In Severo, a Second District, Division Two, unpublished opinion held a defendant’s stipulation to apply California law in Indiana — the jurisdiction required by a warranty the plaintiff is alleging was breached — was insufficient to save the warranty’s forum selection clause. The court said, “rewriting a contract to conform to California law only after a party has sued does not further the interests of justice; it does not protect those consumers who, unaware of their unwaivable rights, either file suit in Indiana or are dissuaded from filing suit at all because of the forum selection clause, and it does nothing to provide an incentive to the company to modify its warranty to comply with California law.”
Dissenting vote: $80,000,000 water rates overcharge
The court denied review in Patz v. City of San Diego, but Justice Joshua Groban recorded a vote to grant. A 2-1 published opinion by the Fourth District, Division Two, affirmed a judgment awarding a $79,541,880 refund — increasing by $643,750 per month — to a class of San Diego single family residence water customers based on years-long overcharges in violation of Proposition 218, which added article XIII D to the California Constitution. Section 6 of XIII D, the provision at issue, provides, “The amount of a fee or charge imposed upon any parcel or person as an incident of property ownership shall not exceed the proportional cost of the service attributable to the parcel.”

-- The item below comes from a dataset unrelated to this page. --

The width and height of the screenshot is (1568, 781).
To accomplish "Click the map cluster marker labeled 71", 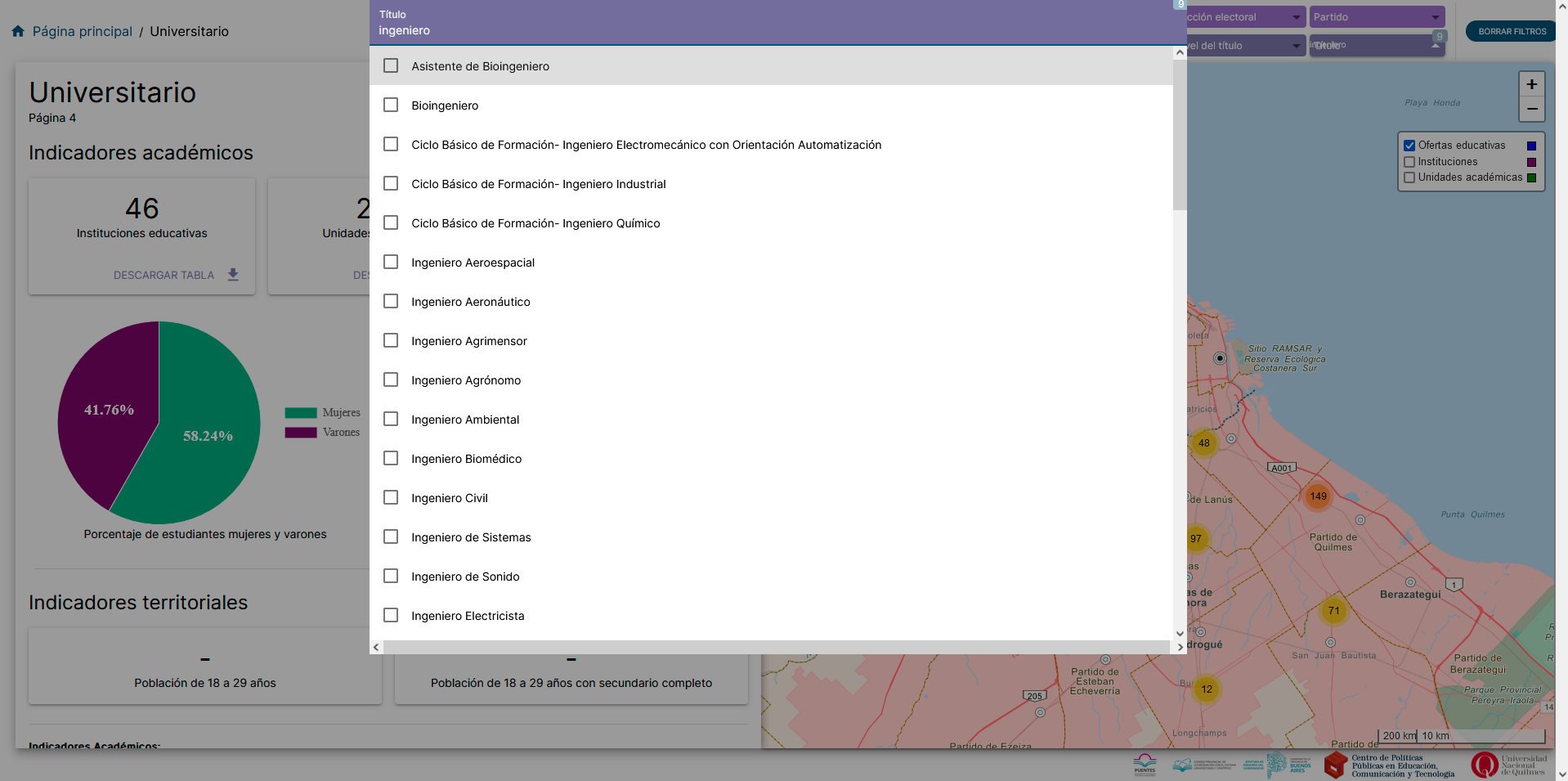I will pyautogui.click(x=1333, y=611).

The majority opinion is 116 pages. The dissent, covering 62 pages, said the “appeal presented the opportunity to clarify the law in this area and thereby make it easier for trial courts to dispose of wholly meritless lawsuits like this one. Unfortunately, the majority opinion has not only missed that opportunity but also has achieved the opposite result, making it impossible for California public water utilities to defend tiered rates, and arguably impossible to defend any rates at all.”
Dissenting votes: youth offender parole denial
Justices Liu and Evans recorded dissenting votes from the denial of review in People v. Lima. In an unpublished opinion, the Second District, Division Six, rejected constitutional challenges to a statute that prevents parole hearings for defendants serving life without parole sentences for special circumstances murders committed when older than 17 and younger than 26.
In People v. Hardin (2024) 15 Cal.5th 834, the Supreme Court found unavailing an equal protection attack. (See here.) Justices Liu and Evans dissented there. After Hardin, they have been regularly dissenting from review denials in youth offender parole cases, including once with a separate statement asserting that cruel-or-unusual-punishment issues should be addressed. (See here and recently here; see also here.)
Criminal case grant-and-holds
There were four criminal case grant-and-holds this week: besides the three Munoz grant-and-holds (see above), there is one more case waiting for a decision in People v. Eaton (see here).
Grant-and-hold dispositions (see here)
The court dismissed review in one case that was on hold for the probation-reduction decisions in People v. Faial (2025) 18 Cal.5th 199 (see here) and People v. Prudholme (2023) 14 Cal.5th 961 (see here). In seven other cases that were waiting just for the Faial opinion, the court dismissed review in five and sent the other two back to the Courts of Appeal for reconsideration in light of Faial. In one of the cases, review was granted and the matter held over three years ago.